The exchange of gifts in this festive season, is a cherished tradition. But did you know these gifts can have different tax implications? Let us dive into the details:

🌟 Gifts from Relatives:

* Gifts from specified relatives like parents, siblings, and grandparents are entirely tax-exempt, regardless of their value. These heartfelt gifts are considered expressions of love and are not subject to income tax. For example, if you receive a Diwali gift worth Rs. 1,00,000 from your parents, it is entirely exempt from taxation.

🎁 Gifts from Friends & Colleagues:

* Gifts received from non-relatives, including friends and colleagues, are taxable if the aggregate value of such gifts exceeds Rs. 50,000 during a financial year. This includes cash or kind gifts like jewelry, electronics, home appliances, and even vouchers and gift cards.

* Let’s break it down with examples:

    * Example 1: If you receive a cash gift of Rs 60,000 from your friend on Diwali, the entire amount is taxable as it exceeds Rs. 50,000.

    * Example 2: If you receive a gold bracelet worth Rs 40,000 from your colleague on Diwali, you won’t have to pay any tax on it. However, if another colleague gifts you a Bluetooth speaker worth Rs 15,000, you’ll need to pay tax on the full Rs 55,000 as it exceeds Rs. 50,000.

🎉 Gifts from Employers:

* Gifts received from an employer fall under the “Income from salary” category. However, there’s an exemption of up to Rs. 5,000 in a financial year on gifts received from an employer.

* Example: If you receive a cash gift of Rs 4,000 from your employer on Diwali, you won’t have to pay tax on the gift. But if you receive a cash gift of Rs 6,000, you’ll be liable to pay tax on Rs. 1,000 as it exceeds the exemption limit.

💼 Gifts in Business:

We would like to invite your attention towards Section 194R of the Income-tax Act, this section talks about applicability of TDS on benefit or perquisites.

During Diwali time, companies/ businesses gifts gold coins, foreign trips, motor vehicles to their agents, channel partners or associates.

On such gifts there is a mandate for TDS deduction @ 10% under Section 194R. As these gifts are allowable expense for the company / businesses and this is corresponding income for the recipient of these gifts.
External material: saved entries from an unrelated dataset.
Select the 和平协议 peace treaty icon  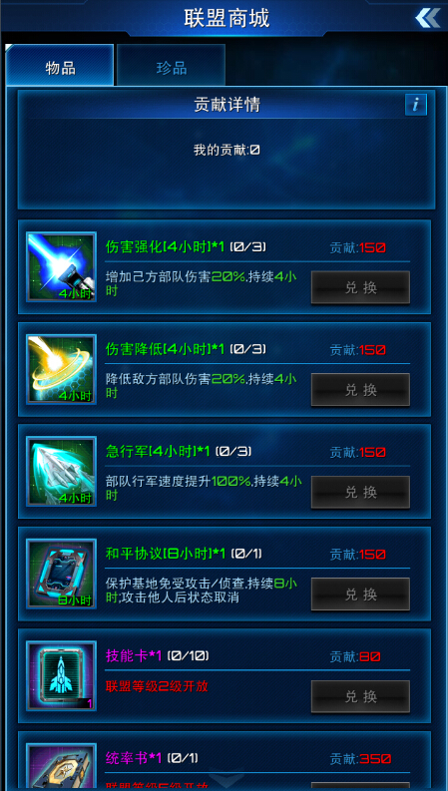[61, 574]
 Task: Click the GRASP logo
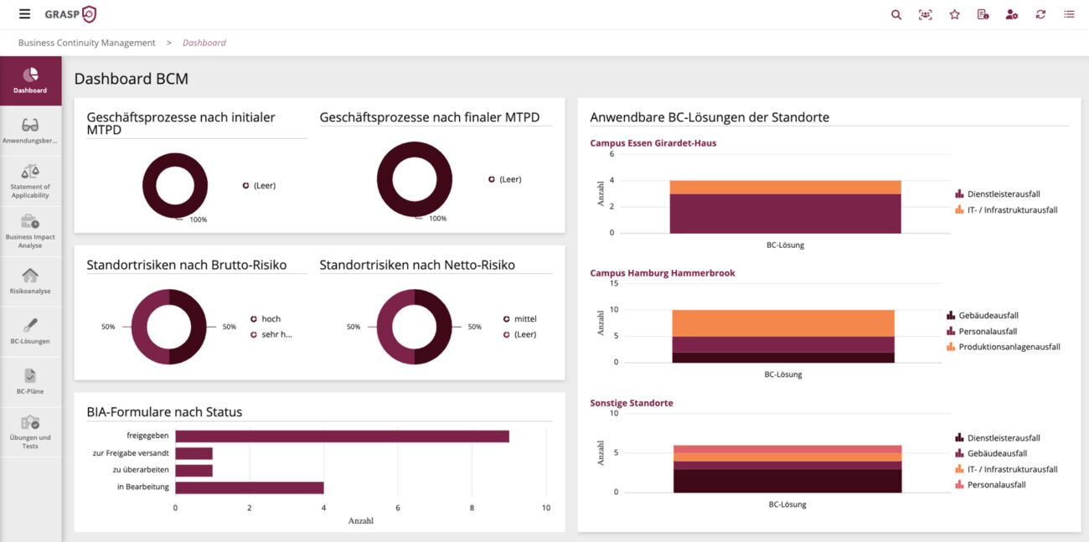point(71,14)
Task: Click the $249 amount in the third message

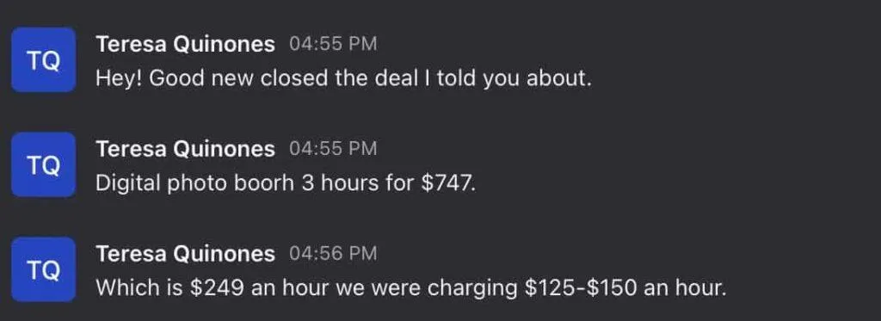Action: [x=217, y=288]
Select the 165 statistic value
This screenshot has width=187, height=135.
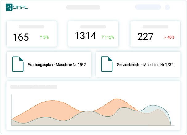(x=21, y=37)
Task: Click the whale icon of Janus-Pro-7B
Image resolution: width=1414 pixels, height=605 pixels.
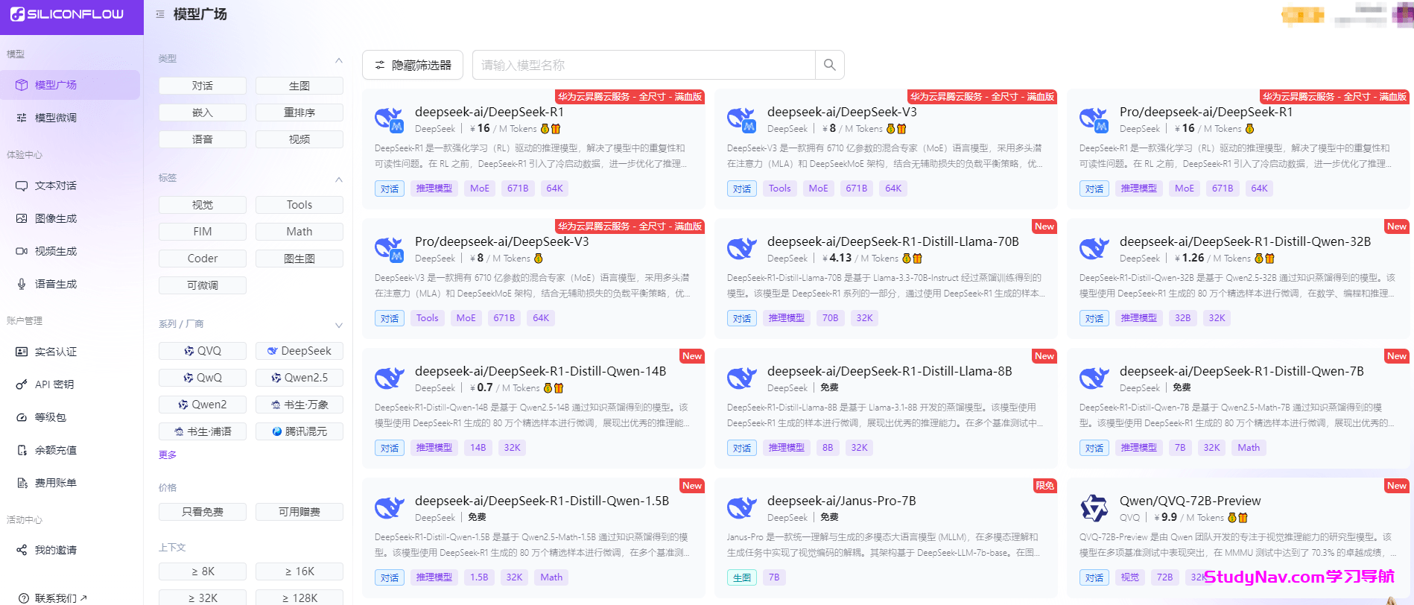Action: pos(741,508)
Though, these gifts are in non-monetary form but recipients have to disclose such gifts as their income at the time of filing ITR.

It is one of the new section in Income tax and relevant for Diwali gifts !!

* Businesses giving gifts should be aware of Section 194R, which requires tax deduction when the value of the gift given exceeds Rs. 20,000. In such cases, TDS at a rate of 10% is deducted from the gift recipient.

* Example: If ABC Industries gifts a TV worth Rs 1 lakh to their top dealer, Mr. B, on Diwali, they must deposit a TDS of Rs. 10,000 to the government.

It’s crucial to maintain records of the gifts you receive, especially if they have significant value, to comply with tax regulations.

It’s essential to maintain records of the gifts you receive, especially if they have a significant value, to comply with tax regulations.